Morales nodded to his bodyguards and glanced at the open-sided shacks. They shouldered their Kalashnikovs, then picked the man up by his forearms and dragged him away. The rest watched in stunned silence as, now guessing his fate, he started screaming for a bullet in the head. The Arawacs lifted him with ease and threw him head-first into the large vat. He thrashed about for only a few seconds before the attendants winced as an acrid smell and chlorine vapour wafted forth.

‘When the acid has done its job,’ Morales told the site manager, ‘I want you to put the bones in a wooden box and bring them to my house. Then move this camp five miles north.’ He turned towards his station wagon, followed by his bodyguards. Tomorrow he would mail the box of bones to Noriega’s home in Cali.

On Thursday afternoon, as he tended his garden, De la Cruz received a call from Don Carlos, returning the
lawyer’s
earlier call. When told of the lack of funds, he suggested the latter should come up to Villa del Carmen and discuss it in person.

De la Cruz found Morales grave but in a good mood. The drug baron listened patiently as the lawyer recounted the mounting problems but did not, at least overtly, appear concerned. He invited the lawyer to spend a few moments looking at the models on the table and enjoying a cool drink, while he went into his study and made a call.

Morales then contacted Enrique Speer in San José and asked him to account for the uncharacteristic delay.

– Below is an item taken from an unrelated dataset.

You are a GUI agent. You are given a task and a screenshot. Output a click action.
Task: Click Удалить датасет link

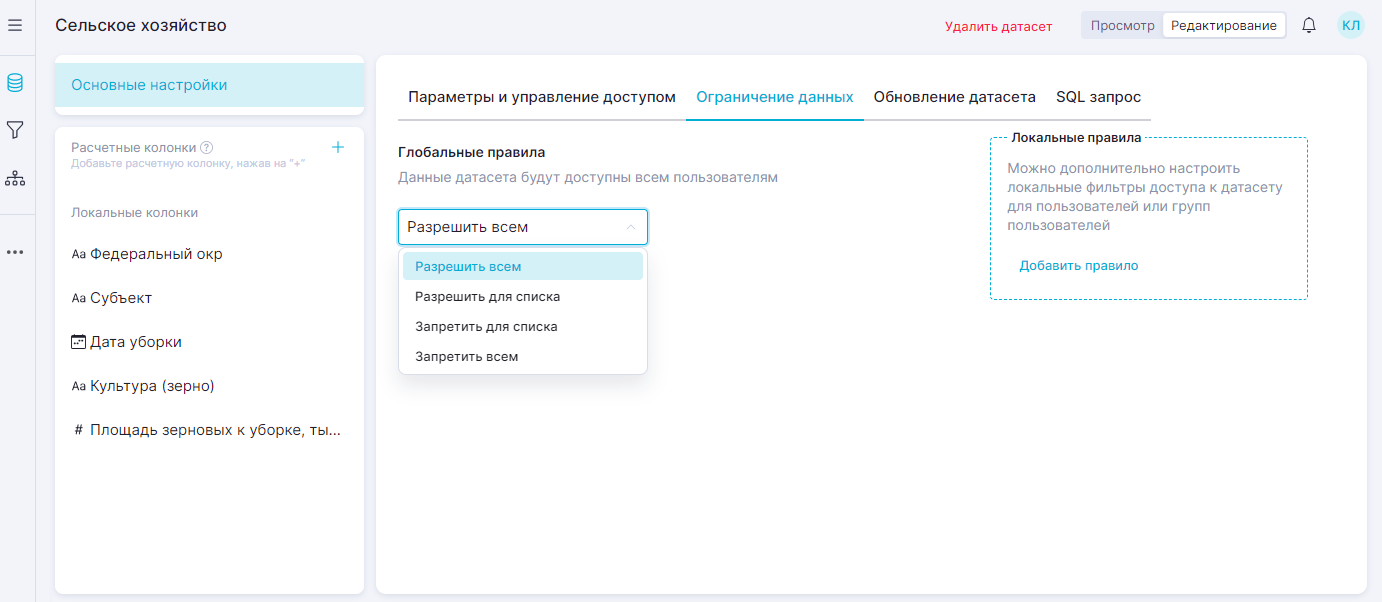pos(998,27)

The Laundry Man had in the past always kept his word. Speer told him of his earlier conversations. On Tuesday he had spoken to Salazar, who had given his word that the funds would be disbursed by him that very day. On Wednesday Richard Sweeney had telephoned to say he had just received the necessary funds and instructed his bank in Geneva to make the payments to Malaga, and to advise him when this had been done. Later that day Sweeney had called again to say both payments had been sent at 4.30 p.m. Swiss time, and that therefore both Banco Nacional and Banesto would be in a position to cable the funds through to Medellín by Friday morning at the latest.

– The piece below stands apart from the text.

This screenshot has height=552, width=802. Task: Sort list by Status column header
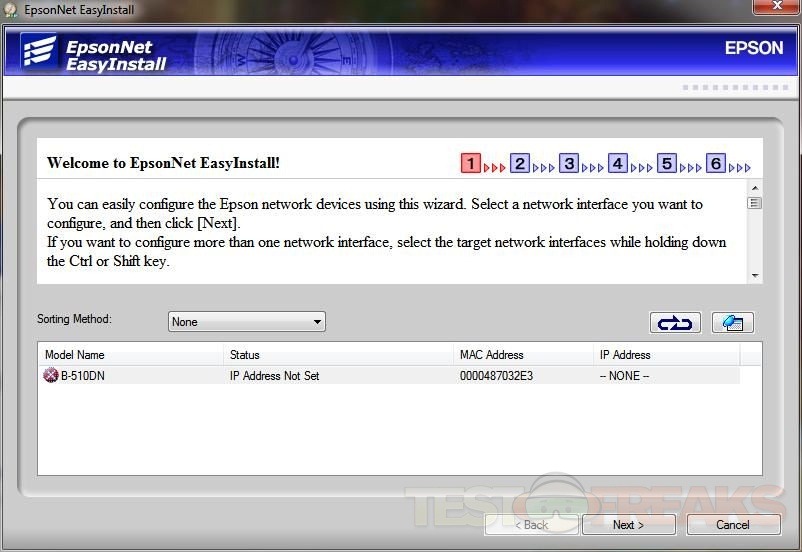point(338,355)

Armed with that information Morales returned to his dining room and told Aristides that he and Romualdes could sign all the cheques on Friday and send them to the contractors. Returning to his office, the lawyer had attempted to contact the Mayor but was told that he had already left the municipality and not yet arrived home. De la Cruz guessed that Romualdes was probably ensconced in his apartment with his mistress. He was not about to interrupt him there. So he just left a message for the Mayor to call as soon as he returned home.

* * *

Romualdes shut off the hot tap and let the cold water shower down hard on him. In the ensuing discomfort, which he viewed as a mixture of offering and penance, he made a sign of the cross and prayed to the Virgin Mary. Please don’t let this go wrong, he silently pleaded. Please let whatever is the problem have nothing to do with me. Please remember this is for charity, for our children, for your poor. With the blessing of the bishop. Please.